From: Crossroads 12-98
Daniel Gore
Ways That Are Dark
Elephant Rock, (888) 685-9665
by: Jonathan Colcord

  Horace Kephart was archiving the lives of mountain folk in his own way through writing and photography well before people like Alan Lomax, or Moses Asch started recording the music of those people. This CD is a musical journey inspired by Kephart’s book Our Southern Highlanders published originally in 1913 and put together by Daniel Gore. Following the stories of those he knew in North Carolina, Kephart retold stories of illegal liquor as it related to taxes, family-feuds, and the Native American population of that region.

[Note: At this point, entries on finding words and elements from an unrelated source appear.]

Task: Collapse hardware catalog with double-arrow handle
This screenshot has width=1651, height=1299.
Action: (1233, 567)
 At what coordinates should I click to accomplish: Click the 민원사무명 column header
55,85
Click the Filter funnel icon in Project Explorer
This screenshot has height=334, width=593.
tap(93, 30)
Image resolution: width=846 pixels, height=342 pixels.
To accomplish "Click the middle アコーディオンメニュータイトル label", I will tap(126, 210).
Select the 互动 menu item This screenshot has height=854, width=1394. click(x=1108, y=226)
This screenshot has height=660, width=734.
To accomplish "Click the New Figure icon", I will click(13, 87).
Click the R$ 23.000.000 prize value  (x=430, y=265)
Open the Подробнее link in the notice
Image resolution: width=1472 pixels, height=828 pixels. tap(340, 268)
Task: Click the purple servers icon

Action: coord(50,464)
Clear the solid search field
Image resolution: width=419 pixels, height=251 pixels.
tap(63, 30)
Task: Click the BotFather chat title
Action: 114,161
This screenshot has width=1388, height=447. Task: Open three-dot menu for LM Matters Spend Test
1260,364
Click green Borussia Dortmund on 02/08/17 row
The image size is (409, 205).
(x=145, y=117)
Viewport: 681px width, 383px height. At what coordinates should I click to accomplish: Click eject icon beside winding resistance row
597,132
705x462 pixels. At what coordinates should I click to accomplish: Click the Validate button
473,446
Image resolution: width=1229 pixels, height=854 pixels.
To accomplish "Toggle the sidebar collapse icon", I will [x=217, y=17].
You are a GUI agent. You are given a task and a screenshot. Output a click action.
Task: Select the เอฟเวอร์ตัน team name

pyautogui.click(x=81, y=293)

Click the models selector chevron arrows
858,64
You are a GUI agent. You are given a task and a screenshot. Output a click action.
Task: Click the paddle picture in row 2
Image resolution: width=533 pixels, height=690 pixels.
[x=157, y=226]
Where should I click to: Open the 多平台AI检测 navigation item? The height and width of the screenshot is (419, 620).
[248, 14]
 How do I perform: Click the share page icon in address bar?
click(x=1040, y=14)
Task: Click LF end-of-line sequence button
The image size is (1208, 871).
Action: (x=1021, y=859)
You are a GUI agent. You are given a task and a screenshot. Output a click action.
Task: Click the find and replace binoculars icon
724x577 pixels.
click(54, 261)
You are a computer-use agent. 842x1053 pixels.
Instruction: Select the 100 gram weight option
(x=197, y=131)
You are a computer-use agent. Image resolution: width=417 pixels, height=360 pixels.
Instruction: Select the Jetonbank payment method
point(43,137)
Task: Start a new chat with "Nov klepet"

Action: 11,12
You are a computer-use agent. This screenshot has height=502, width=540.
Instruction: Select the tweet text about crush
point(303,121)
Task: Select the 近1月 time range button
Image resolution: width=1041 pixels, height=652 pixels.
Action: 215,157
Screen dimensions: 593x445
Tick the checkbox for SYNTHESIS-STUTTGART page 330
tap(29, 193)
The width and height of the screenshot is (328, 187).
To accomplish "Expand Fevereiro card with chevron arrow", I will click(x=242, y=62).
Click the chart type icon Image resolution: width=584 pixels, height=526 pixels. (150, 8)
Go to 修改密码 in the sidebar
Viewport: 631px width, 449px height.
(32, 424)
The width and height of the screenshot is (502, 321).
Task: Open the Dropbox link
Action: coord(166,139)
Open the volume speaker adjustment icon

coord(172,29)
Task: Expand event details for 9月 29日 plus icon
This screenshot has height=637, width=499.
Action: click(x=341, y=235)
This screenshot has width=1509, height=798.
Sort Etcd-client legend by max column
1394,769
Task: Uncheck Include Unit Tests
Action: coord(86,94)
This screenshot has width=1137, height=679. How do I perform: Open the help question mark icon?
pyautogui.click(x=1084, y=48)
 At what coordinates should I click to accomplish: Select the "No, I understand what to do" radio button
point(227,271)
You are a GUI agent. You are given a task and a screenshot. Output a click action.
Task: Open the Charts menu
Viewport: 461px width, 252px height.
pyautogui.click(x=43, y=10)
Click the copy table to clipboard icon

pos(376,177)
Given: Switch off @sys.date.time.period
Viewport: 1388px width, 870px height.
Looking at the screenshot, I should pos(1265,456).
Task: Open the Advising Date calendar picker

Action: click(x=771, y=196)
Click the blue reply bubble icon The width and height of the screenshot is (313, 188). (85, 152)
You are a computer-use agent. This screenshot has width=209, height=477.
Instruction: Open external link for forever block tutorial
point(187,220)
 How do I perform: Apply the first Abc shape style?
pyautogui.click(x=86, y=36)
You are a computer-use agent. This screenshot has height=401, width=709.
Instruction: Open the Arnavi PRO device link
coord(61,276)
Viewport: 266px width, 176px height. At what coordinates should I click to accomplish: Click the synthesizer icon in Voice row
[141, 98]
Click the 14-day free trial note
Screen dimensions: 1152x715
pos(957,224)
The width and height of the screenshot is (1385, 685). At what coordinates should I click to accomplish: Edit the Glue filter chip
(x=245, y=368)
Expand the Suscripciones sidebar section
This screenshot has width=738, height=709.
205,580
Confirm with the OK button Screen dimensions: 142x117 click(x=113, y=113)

  A studded cast of bluegrass regulars dot this recording. Gore authored all of the songs on the CD but he seems to have ingeniously crafted each song for the performers involved with each. Peter Rowan is the most present, contributing vocals and guitar to many songs. Tim O’Brien’s handling of the song makes it sound like one of the many he has penned himself. The same goes for the Rowan cuts. With the title song Ways That Are Dark, Gore has even included a line often uttered by Rowan via Bill Monroe such as in the chorus with the phrase ancient tones: There are ways that are dark as a leaf from the past, ancient tones haunt the hollers and the coves. There are bones of the raven that flew from Noah’s Ark. In the hills there are ways that are dark. The song placement on the CD is such that the storyline of one song often seems to directly relate to the next such as Noah’s raven, In The Snakestick Man and A Sugarland Raid, the theme is first the arrest of local Cherokee in a trade of goods for liquor by the government tax men - - carved snake head canes. Following, in the song A Sugarland Run we revisit the snakestick theme again.

  The flow is a great mixture of Monroe-style bluegrass and some Scotch-Irish inspired folk music, Mary Miller adds some wonderful lead vocals to French Broad written once again by Gore and sounding much like a traditional song. Miller also sings beautiful harmony with Rowan on songs such as The Snakestick Man which has a waltz melody and beautiful twin-fiddling from Rickie Simpkins on both fiddles. Other fine musicians here include Tony Williamson, Jack Lawrence, Craig Smith, and other notables. Gore truly knew what he was dong on this project and even took a backseat to performers he lined up, himself playing on only a few pieces. Enough cannot be said about this incredible project. Just go get it and devour it.